The Presidents' Day Myth - The American Spectator | USA News and Politics
The Presidents’ Day Myth

Once upon a time the people celebrated the anniversary of their founding leader’s birthday with parades, flags and patriotic speeches. Many years later, the country’s legislators decided that this celebration, along with some others, should take place on the nearest Monday. This was deemed a good idea because it ended mid-week work interruptions and gave everyone several three-day weekends. About the time it passed, the country’s leader was so enthusiastic about it that he issued a proclamation, declaring that the founding leaders’ birthday holiday would henceforth be known as Presidents’ Day. Thus, the citizenry would honor all of the country’s leaders, not just one.

A charming footnote from recent American history? Nope. It’s fiction, around which mythology has grown. What we are celebrating today (in fact all this long weekend) is the George Washington’s Birthday Holiday. Presidents’ Day has no official standing of any kind.

Here is what happened. In 1968, Congress passed a “uniform holiday” bill which provided that three national holidays be held on a Monday, rather than their actual dates: Washington’s Birthday, Memorial day and Veterans’ Day. It also established Columbus Day as a federal holiday. President Lyndon Johnson signed the bill, to become effective On January 1, 1971. On February 11, 1971, then-President Nixon signed an Executive Order setting forth the procedure for implementing the bill. The new annual holiday schedule in that Executive Order included “Washington’s Birthday, the third Monday in February.” No mention of “Presidents’ Day.”
The day he issued the Executive Order happened to be the eve of Abraham Lincoln’s birthday. Nixon issued a statement in praise of Lincoln, period (Lincoln’s birthday has never been a federal holiday).

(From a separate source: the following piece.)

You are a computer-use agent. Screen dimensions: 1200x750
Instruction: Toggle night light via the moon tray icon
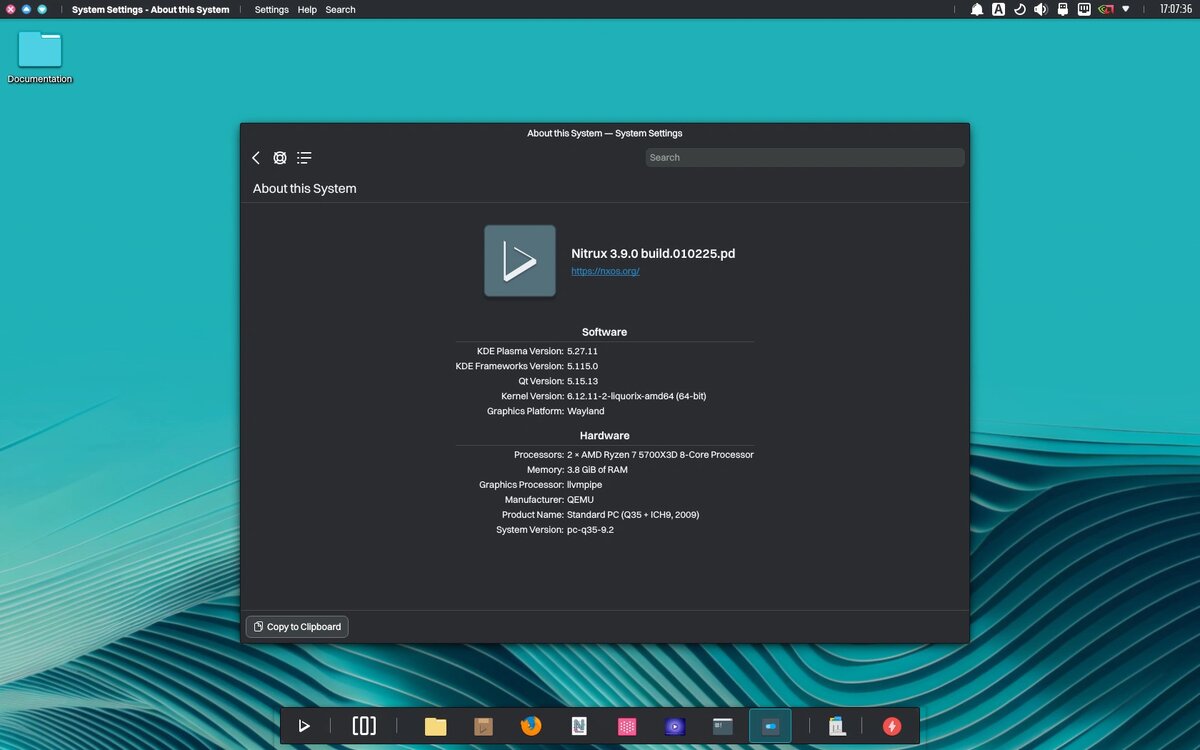tap(1020, 9)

For some years a trend has been developing to devalue the contributions of individuals to our nation’s history and successes. In teachers’ colleges, this fad has taken the form of teaching “bottoms-up” history. That is, placing more emphasis on the quotidian activities of ordinary citizens than on the acts of leaders such as Washington, who took responsibility for holding together a motley army, presided over the Constitutional Convention, led a fledging nation and kept it from flying apart, then set aside the mantle of leadership — a rare occurrence in a world of kings and emperors.

For such faddists, “Presidents’ Day” is tailor made. It trivializes the office. It’s no more important than the 18th Century lady who took in laundry. Presumably, we are to honor equally a Washington, a Lincoln, a Franklin Pierce (most notable achievement, the introduction of perforated postage stamps), William Henry Harrison (who unwisely gave his inaugural address without wearing an overcoat, caught cold and died 30 days later) and Bill Clinton (sex tutor of interns). By honoring all, we honor none.

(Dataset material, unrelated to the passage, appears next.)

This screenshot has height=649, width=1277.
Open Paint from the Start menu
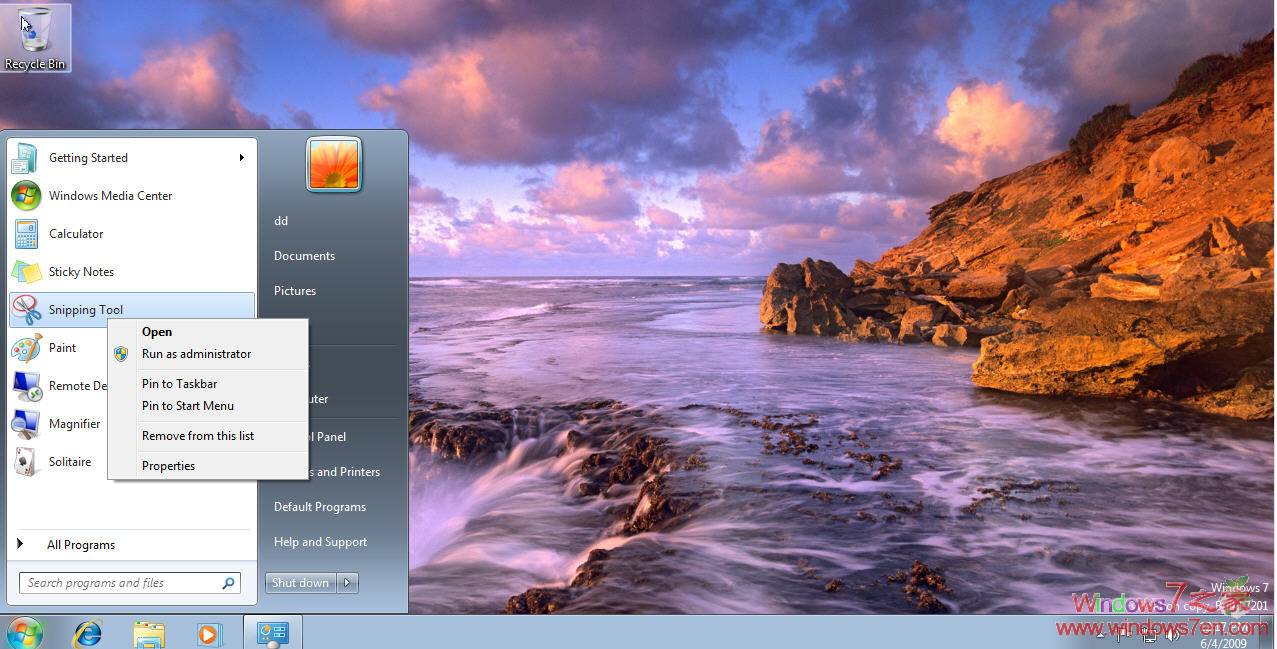click(x=62, y=347)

Critics of “Presidents’ Day” often blame Richard Nixon for making it happen. A widespread canard is that he issued a proclamation about it on February 21, 1971. Susan Naulty, archivist at the Richard Nixon Library and Birthplace in California, says he never issued such a proclamation.

Despite that definitive word, the U.S. Embassy in Stockholm, Sweden, of all places, still posts the canard on its website. They’re not the only ones. In 1999, then-President Clinton issued a statement that included the following, “I am pleased to join all Americans in observing Presidents’ Day which celebrates all those who have held America’s highest office.” Why was he so inattentive to the facts and, for that matter, the existing law? One can only guess that, with Monica around, it was hard to concentrate on anything else but her pleasures.

“Presidents’ Day” has been happily promoted for three decades now by mattress and used car salesmen, calendar producers, and by journalists too lazy in the first place to look up the facts.

As you enjoy this holiday, just remember who made it possible, the one whom historian James Flexner called “the indispensable man.” And, as the sun sinks in the west and you lift your martini glass, try this toast based on an 18th Century tune: “Fill the glass to the brink / to Washington’s health we’ll drink.”